*Short task*
Rewrite the material starting at the line containing "Image resolution: width=1633" and ending at the line containing "pyautogui.click(x=9, y=52)", replacing every occurrence of "screenshot" with "screen image" and leaving everything else unchanged. Omit the pictures from the output.

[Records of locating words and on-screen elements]
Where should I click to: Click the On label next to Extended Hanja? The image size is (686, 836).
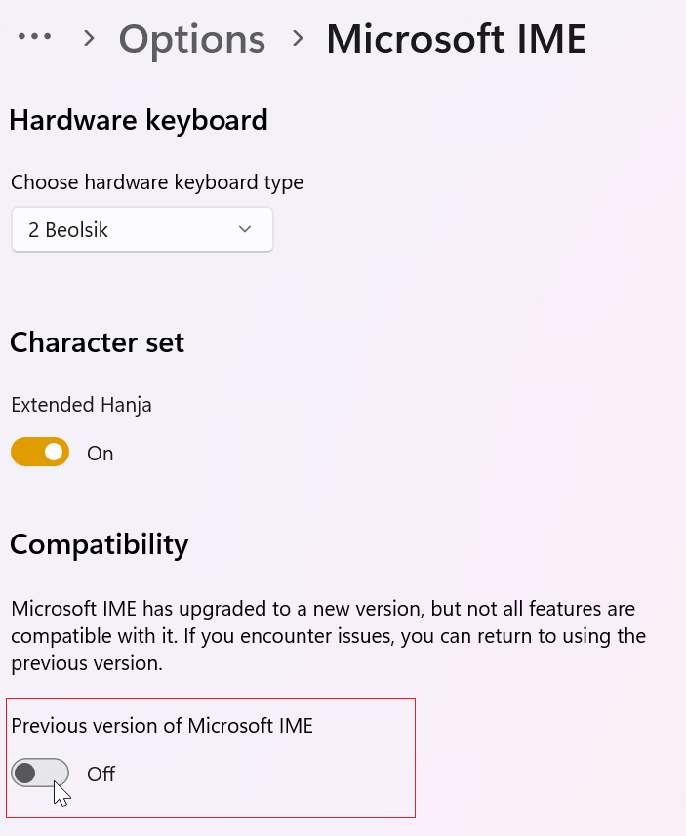tap(101, 454)
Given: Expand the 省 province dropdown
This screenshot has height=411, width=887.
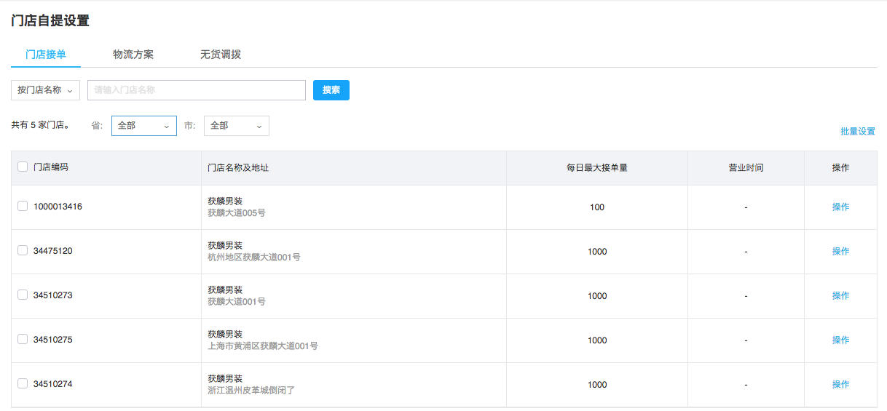Looking at the screenshot, I should point(144,126).
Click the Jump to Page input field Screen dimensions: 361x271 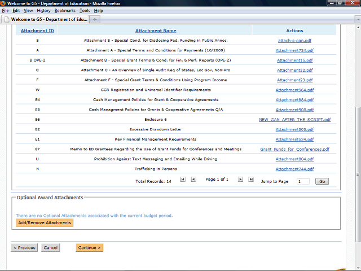303,181
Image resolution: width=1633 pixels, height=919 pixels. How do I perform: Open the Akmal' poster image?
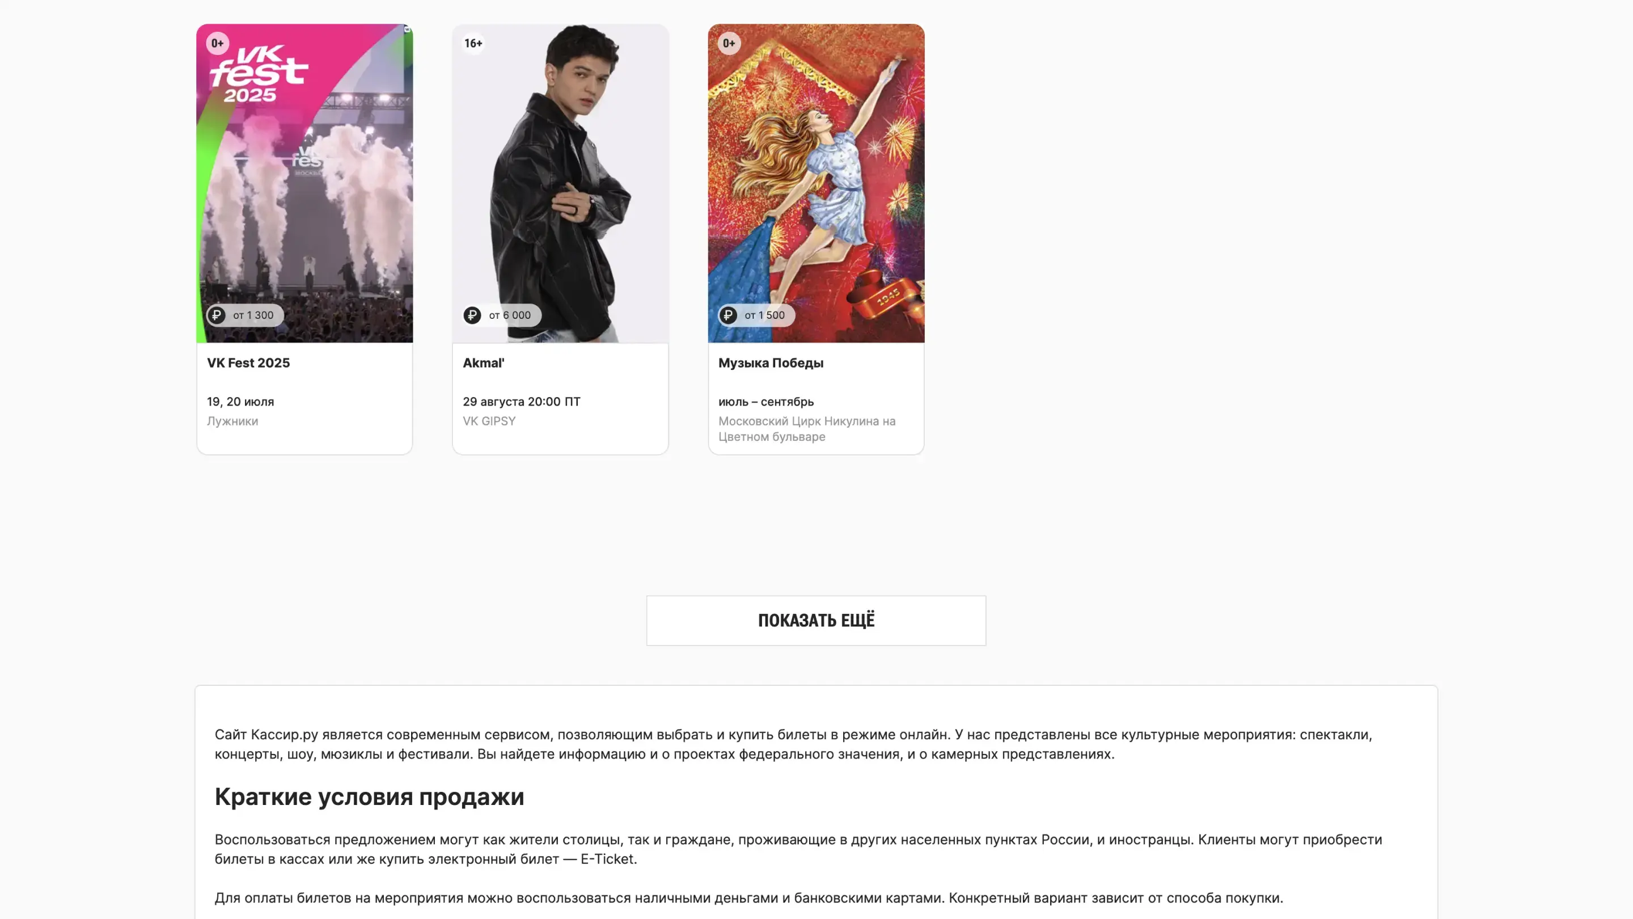tap(560, 183)
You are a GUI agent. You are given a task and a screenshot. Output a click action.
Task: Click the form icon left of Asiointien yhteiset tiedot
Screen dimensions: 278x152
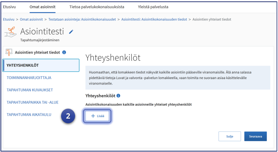pyautogui.click(x=9, y=52)
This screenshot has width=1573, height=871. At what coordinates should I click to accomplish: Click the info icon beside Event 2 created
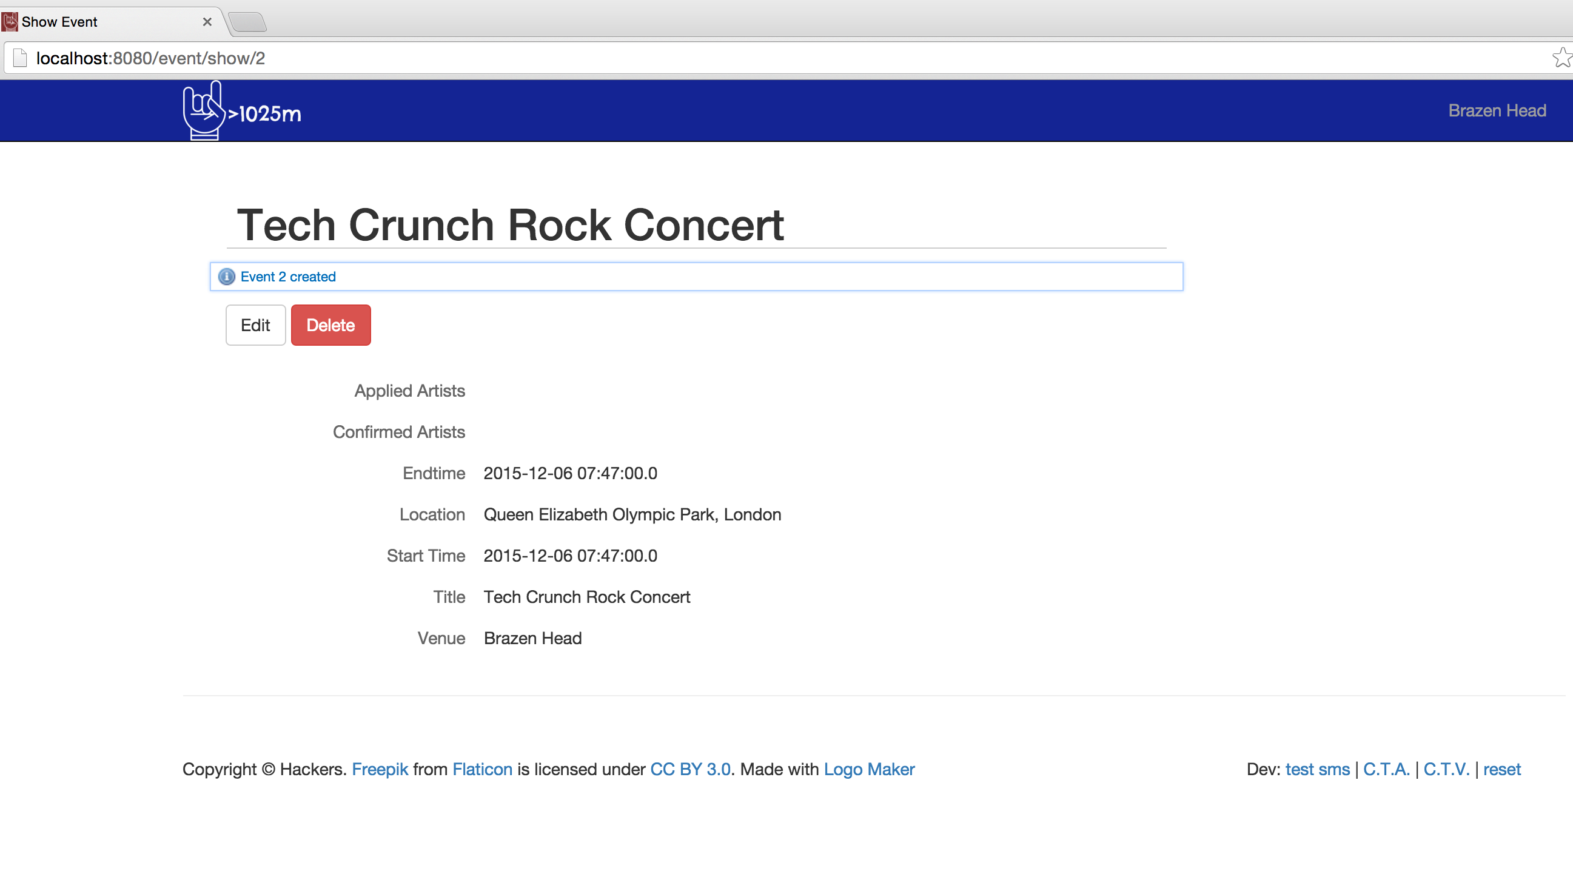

*Expected answer*
Image resolution: width=1633 pixels, height=919 pixels. How do I perform: Open the Akmal' poster image?
tap(560, 183)
You are a GUI agent. You are given a task and a screen image. Output a click action.
Task: Click the form icon left of Asiointien yhteiset tiedot
Screen dimensions: 278x152
pyautogui.click(x=9, y=52)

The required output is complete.